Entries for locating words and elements
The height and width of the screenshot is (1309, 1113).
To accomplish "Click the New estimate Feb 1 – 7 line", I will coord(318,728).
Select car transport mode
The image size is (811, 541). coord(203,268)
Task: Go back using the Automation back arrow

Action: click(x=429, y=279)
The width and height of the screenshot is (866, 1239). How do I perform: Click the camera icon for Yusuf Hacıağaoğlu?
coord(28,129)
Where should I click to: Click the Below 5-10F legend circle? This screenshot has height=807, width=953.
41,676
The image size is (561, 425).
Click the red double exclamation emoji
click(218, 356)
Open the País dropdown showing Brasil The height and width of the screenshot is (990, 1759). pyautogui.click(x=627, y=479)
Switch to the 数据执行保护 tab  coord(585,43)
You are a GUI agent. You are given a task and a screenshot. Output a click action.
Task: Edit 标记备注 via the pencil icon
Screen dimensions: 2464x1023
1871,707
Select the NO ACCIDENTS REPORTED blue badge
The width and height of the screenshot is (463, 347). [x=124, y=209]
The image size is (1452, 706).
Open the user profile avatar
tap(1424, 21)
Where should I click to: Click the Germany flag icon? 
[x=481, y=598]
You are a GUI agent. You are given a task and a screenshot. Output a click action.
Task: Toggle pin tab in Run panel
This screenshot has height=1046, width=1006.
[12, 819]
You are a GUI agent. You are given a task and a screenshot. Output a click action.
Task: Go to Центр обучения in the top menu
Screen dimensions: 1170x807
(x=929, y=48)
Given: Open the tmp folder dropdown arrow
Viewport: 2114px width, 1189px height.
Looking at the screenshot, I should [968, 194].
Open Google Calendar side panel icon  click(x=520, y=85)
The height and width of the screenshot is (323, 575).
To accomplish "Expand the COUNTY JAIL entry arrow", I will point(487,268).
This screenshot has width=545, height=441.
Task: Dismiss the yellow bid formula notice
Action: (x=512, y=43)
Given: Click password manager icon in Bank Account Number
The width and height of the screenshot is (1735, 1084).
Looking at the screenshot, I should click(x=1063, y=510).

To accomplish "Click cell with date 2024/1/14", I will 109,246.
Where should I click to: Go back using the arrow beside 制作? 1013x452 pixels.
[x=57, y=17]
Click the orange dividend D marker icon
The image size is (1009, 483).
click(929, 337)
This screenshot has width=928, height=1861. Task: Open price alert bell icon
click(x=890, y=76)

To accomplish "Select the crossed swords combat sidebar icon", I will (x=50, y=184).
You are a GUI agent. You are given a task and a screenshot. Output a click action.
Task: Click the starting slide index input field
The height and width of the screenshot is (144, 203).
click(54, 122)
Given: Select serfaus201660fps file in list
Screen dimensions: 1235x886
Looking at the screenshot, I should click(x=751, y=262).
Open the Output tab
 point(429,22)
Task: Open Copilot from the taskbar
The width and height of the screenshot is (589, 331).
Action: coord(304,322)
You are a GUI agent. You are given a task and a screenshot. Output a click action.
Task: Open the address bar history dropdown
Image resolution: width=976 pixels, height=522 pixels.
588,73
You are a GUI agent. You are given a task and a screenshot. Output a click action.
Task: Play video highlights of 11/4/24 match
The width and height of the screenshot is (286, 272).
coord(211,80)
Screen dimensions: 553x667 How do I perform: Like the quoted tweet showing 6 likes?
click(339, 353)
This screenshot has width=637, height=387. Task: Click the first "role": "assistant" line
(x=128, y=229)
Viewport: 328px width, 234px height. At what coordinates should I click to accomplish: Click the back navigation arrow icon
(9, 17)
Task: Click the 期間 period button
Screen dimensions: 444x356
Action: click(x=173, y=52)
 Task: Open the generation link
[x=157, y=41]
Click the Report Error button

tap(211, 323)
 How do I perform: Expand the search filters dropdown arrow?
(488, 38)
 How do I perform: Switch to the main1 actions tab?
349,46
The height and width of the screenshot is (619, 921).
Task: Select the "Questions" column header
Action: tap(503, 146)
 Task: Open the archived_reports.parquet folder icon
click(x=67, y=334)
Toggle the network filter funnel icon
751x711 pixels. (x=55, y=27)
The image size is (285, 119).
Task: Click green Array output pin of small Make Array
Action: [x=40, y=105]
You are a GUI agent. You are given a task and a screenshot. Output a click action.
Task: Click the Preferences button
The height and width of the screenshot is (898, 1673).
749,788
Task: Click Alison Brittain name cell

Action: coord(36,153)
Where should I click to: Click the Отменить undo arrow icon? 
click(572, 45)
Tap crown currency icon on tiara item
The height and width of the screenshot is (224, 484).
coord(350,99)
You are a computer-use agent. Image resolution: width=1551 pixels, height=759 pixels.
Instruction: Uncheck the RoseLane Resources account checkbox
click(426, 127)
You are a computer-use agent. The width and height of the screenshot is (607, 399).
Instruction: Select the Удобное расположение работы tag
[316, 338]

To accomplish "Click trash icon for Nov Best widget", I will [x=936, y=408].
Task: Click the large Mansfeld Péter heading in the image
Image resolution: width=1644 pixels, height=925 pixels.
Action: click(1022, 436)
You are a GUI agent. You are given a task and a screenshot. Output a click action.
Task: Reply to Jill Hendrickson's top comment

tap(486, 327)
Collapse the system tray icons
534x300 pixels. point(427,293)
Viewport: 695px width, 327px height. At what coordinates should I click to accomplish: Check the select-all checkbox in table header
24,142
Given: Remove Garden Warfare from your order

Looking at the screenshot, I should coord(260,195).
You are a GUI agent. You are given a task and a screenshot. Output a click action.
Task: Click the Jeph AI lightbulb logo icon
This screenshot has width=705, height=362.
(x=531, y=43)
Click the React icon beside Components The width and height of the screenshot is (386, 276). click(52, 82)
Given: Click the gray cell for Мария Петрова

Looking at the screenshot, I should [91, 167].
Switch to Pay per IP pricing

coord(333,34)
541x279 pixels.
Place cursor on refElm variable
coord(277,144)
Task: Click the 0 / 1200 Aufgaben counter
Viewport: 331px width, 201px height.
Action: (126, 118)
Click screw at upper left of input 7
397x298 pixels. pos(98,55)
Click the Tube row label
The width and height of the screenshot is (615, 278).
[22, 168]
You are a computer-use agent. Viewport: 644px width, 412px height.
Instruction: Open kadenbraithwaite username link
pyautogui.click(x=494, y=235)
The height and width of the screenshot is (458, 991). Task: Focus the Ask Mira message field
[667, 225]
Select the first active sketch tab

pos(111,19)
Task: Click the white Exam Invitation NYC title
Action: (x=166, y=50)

_DIRECTIONS FOR THIS TASK_: Copy out word for word the lines of the records starting at the line containing "How do I perform: Expand" and ending at the line containing "click(426, 127)", including both of those lines.

_SOLUTION TO THIS EXERCISE_:
 How do I perform: Expand the search filters dropdown arrow?
(488, 38)
 How do I perform: Switch to the main1 actions tab?
349,46
The height and width of the screenshot is (619, 921).
Task: Select the "Questions" column header
Action: tap(503, 146)
 Task: Open the archived_reports.parquet folder icon
click(x=67, y=334)
Toggle the network filter funnel icon
751x711 pixels. (x=55, y=27)
The image size is (285, 119).
Task: Click green Array output pin of small Make Array
Action: [x=40, y=105]
You are a GUI agent. You are given a task and a screenshot. Output a click action.
Task: Click the Preferences button
The height and width of the screenshot is (898, 1673).
749,788
Task: Click Alison Brittain name cell

Action: coord(36,153)
Where should I click to: Click the Отменить undo arrow icon? 
click(572, 45)
Tap crown currency icon on tiara item
The height and width of the screenshot is (224, 484).
coord(350,99)
You are a computer-use agent. Image resolution: width=1551 pixels, height=759 pixels.
Instruction: Uncheck the RoseLane Resources account checkbox
click(426, 127)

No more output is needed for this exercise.